The HeLa cell line was established from an adenocarcinoma of the cervix in 1952. It is the first continuous human cell line.
HeLa cells are grown in sonoperfused fedbatch (cytostat) mode at a constant concentration of 5×106 cells/ml (cell viability: 93%-99%) under GLP conditions in our facility in Mons, Belgium. Cells are harvested in exponential phase.
All our Hela products :
Cell pellets are prepared by low speed centrifugation, rinsed with phosphate-buffered saline, snap frozen in liquid nitrogen and stored at -85°C. The cell pellets are not prepared in aseptic conditions and are not intended to be used as seed for a new culture.
Nuclei are prepared by low speed centrifugation, rinsed with phosphate buffer saline. After exposure to hypotonic buffer, nuclei are separated from cytoplasm and membrane using dounce and centrifugation. Nuclei are then snap frozen in liquid nitrogen and stored at -85°C.

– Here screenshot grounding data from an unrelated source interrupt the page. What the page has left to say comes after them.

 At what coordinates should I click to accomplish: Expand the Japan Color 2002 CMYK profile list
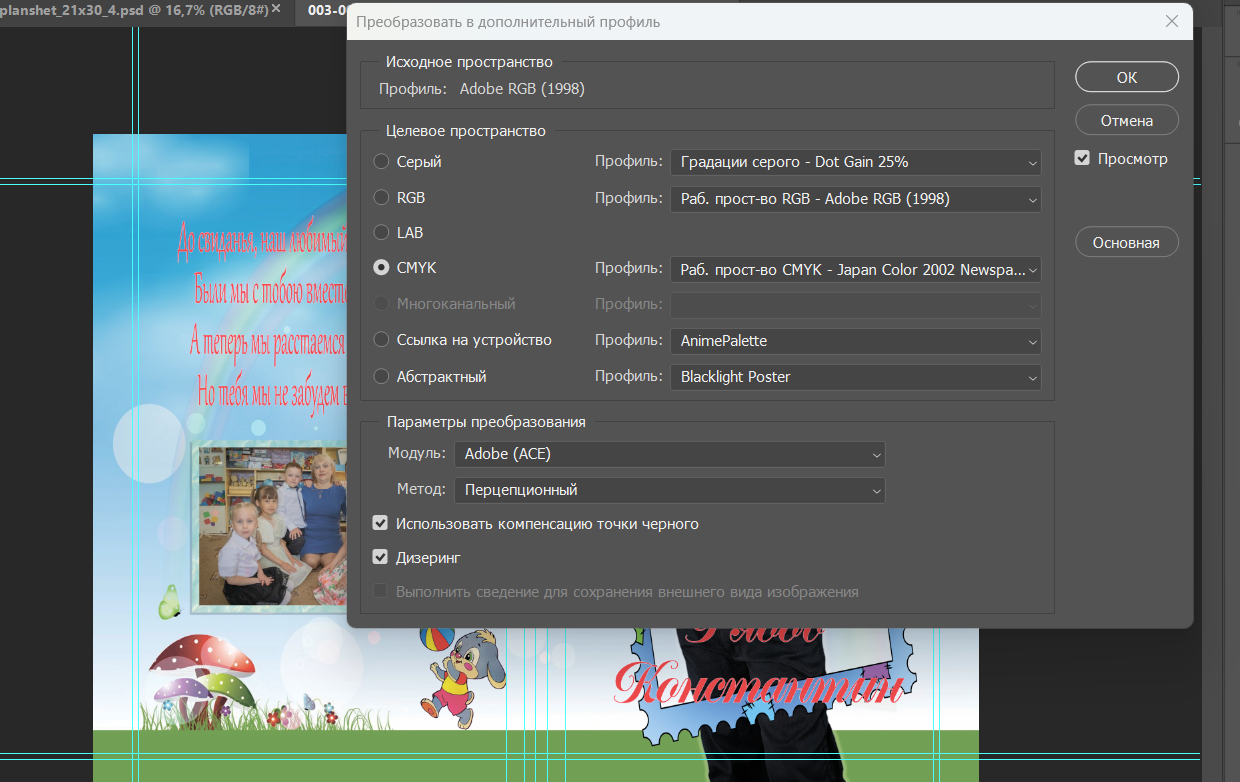[856, 270]
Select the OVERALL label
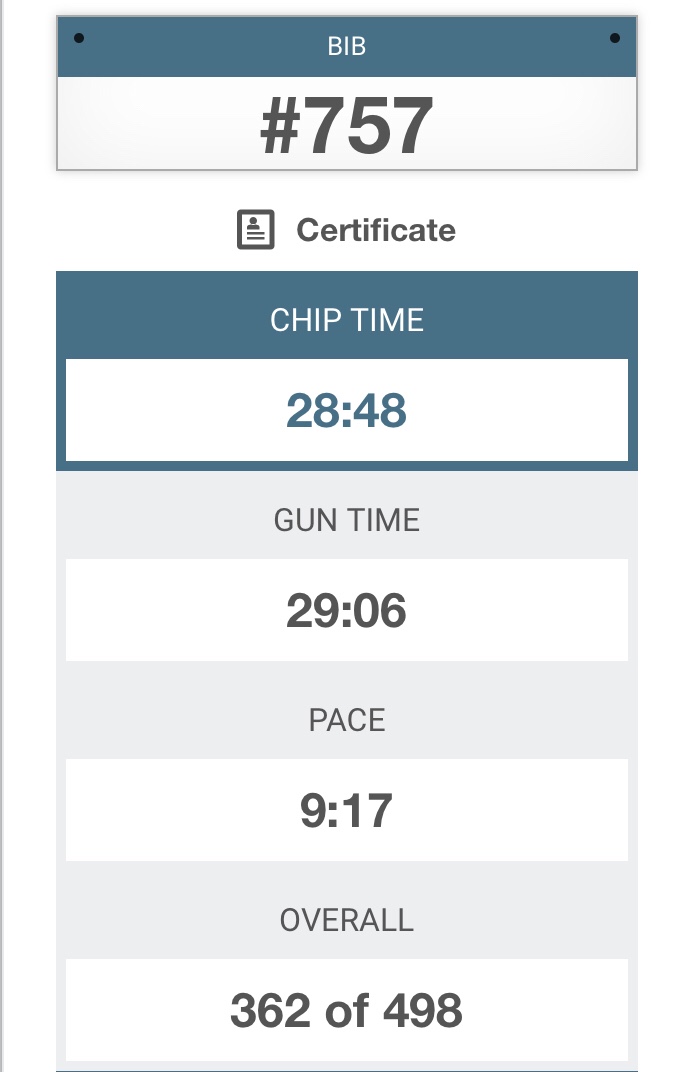This screenshot has width=685, height=1072. pos(346,920)
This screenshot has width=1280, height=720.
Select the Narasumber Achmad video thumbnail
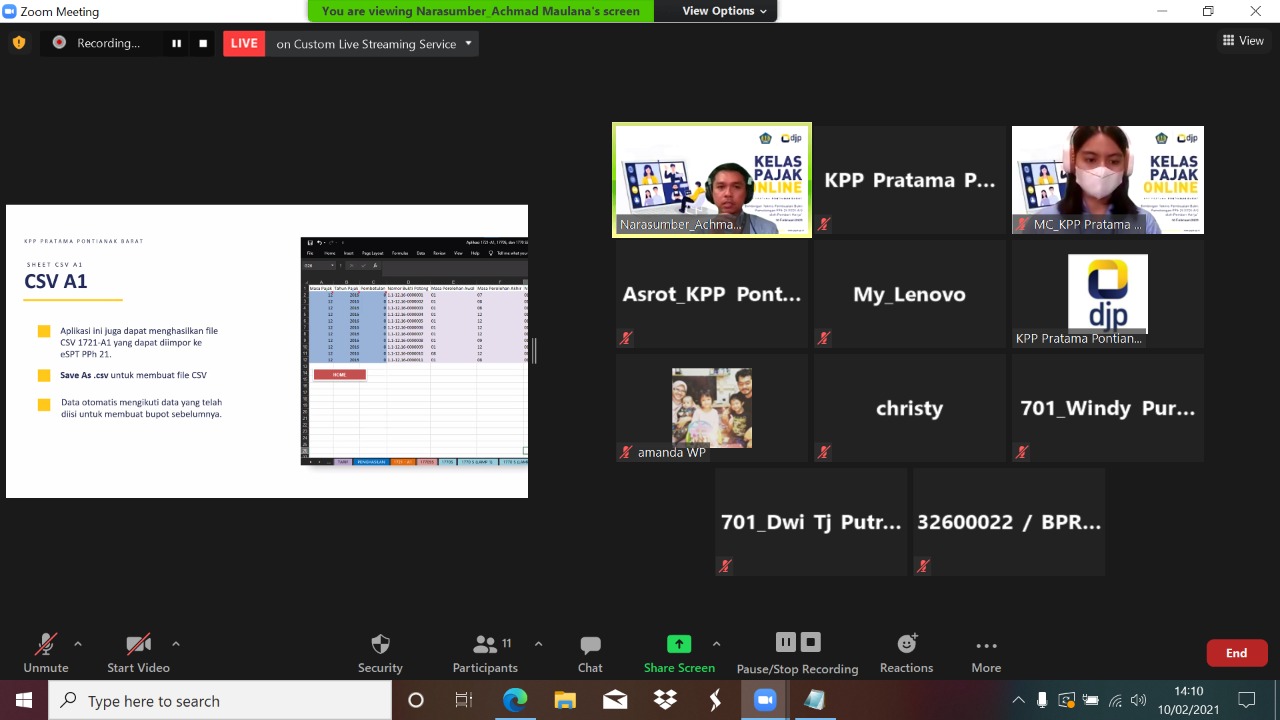coord(711,180)
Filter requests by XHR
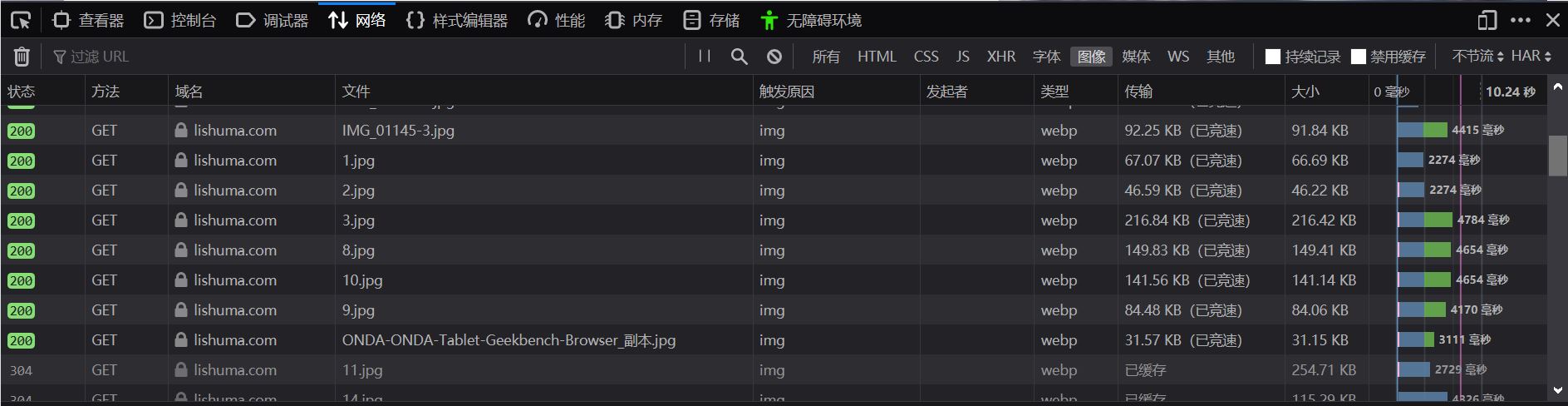This screenshot has width=1568, height=406. coord(1000,57)
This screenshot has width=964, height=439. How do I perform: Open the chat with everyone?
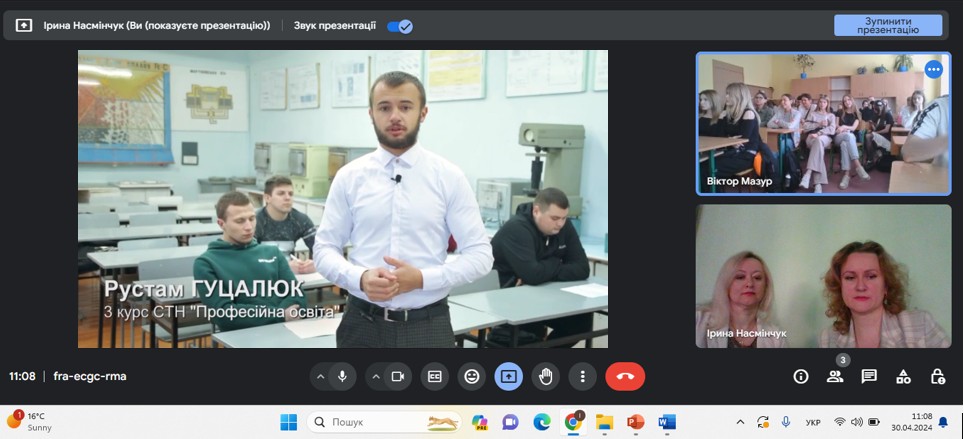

The Nuclear Extracts are prepared according to:
Dignam, J. D., Lebovitz, R. M., and Roeder, R. G. (1983) Nucleic Acids Res. 11, 1475-1489
Nuclear Extract (not dialysed)
No dialysis is performed during the preparation of this product. The preparation stopped after the ultra-centrifugation step. Buffer composition is then the same as the extraction buffer
Cytoplasmic Extracts is a rich source of complexes (40S, 60S ribosomal subunits and 80S ribosomes etc…), Factors involved in translation (eIFs’, IRES- and PolyA binding proteins), Factors which play a role on different parts of the mRNA molecule (5′- and 3′ UTRs’).
S-100 Cytoplasmic Extract
Our HeLa S100 Cytoplasmic Extracts are suitable for use in in vitro splicing; protein-DNA/RNA and protein-protein interactions; source of individual splicing factors and other regulatory proteins.
Our Hela Mitochondria are suitable for use in human mitochondrial processes studies; purification of mitochondrial DNA;purification and isolation of mitochondrial proteins (ERK1/2, mitochondrial ribosomes, …).